* Task requirements: Show every line of the data that includes the word "Given".

Dataset entries

▽

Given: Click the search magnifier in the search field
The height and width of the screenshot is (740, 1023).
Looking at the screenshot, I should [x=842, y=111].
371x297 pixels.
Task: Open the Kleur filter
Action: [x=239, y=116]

△
▽

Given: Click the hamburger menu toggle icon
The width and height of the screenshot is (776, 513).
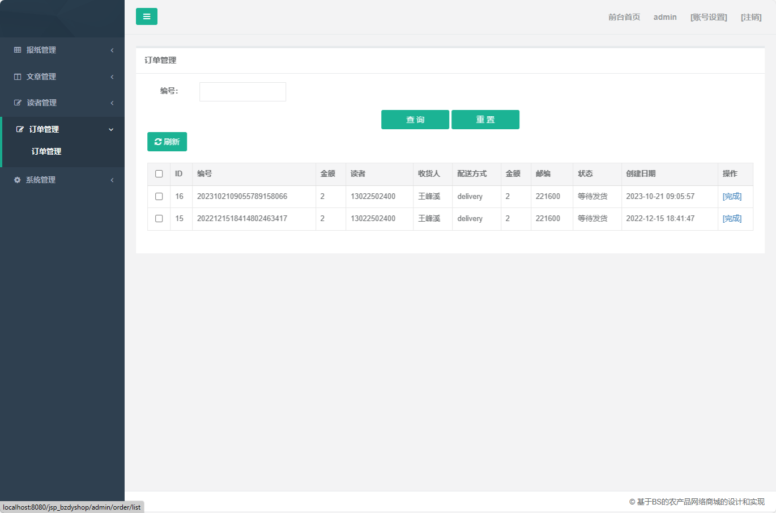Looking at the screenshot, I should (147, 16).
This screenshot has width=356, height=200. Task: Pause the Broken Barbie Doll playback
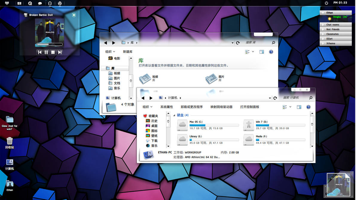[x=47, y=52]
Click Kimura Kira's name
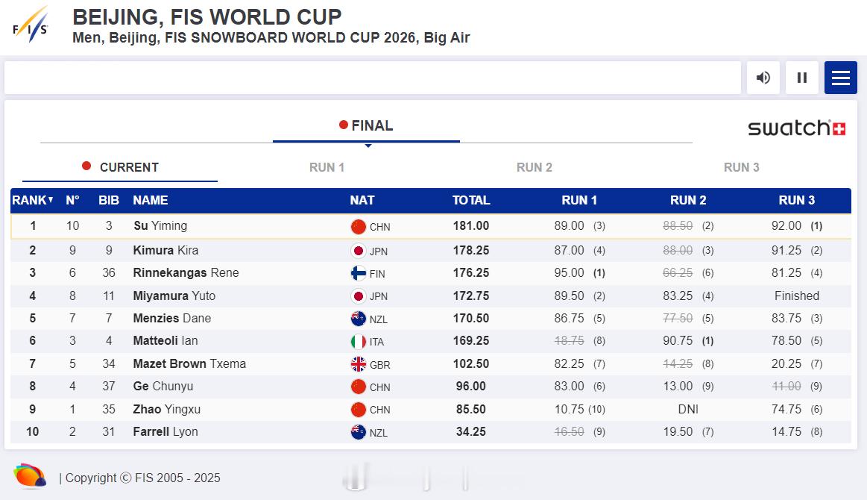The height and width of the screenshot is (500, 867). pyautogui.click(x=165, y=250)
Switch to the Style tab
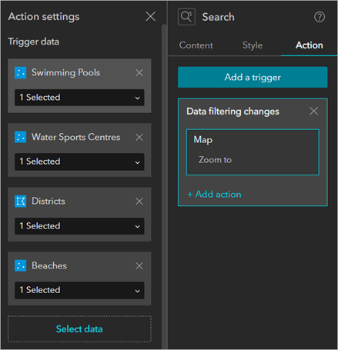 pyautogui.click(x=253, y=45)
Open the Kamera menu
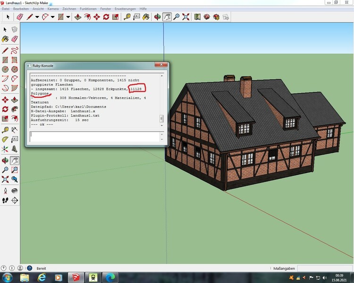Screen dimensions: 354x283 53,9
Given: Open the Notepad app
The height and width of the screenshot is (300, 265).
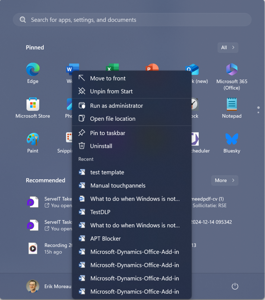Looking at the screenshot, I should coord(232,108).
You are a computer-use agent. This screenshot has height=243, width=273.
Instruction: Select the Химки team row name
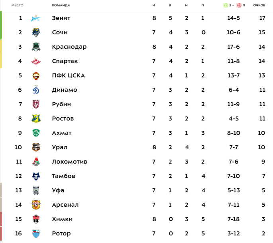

△
▽

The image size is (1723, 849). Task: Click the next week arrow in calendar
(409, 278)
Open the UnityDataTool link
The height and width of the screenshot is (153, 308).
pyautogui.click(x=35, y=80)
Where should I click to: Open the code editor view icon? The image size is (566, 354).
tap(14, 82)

△

* Answer below:
Given: Click the search magnifier in the search field
Given: Click the hamburger menu toggle icon
Given: Open the Notepad app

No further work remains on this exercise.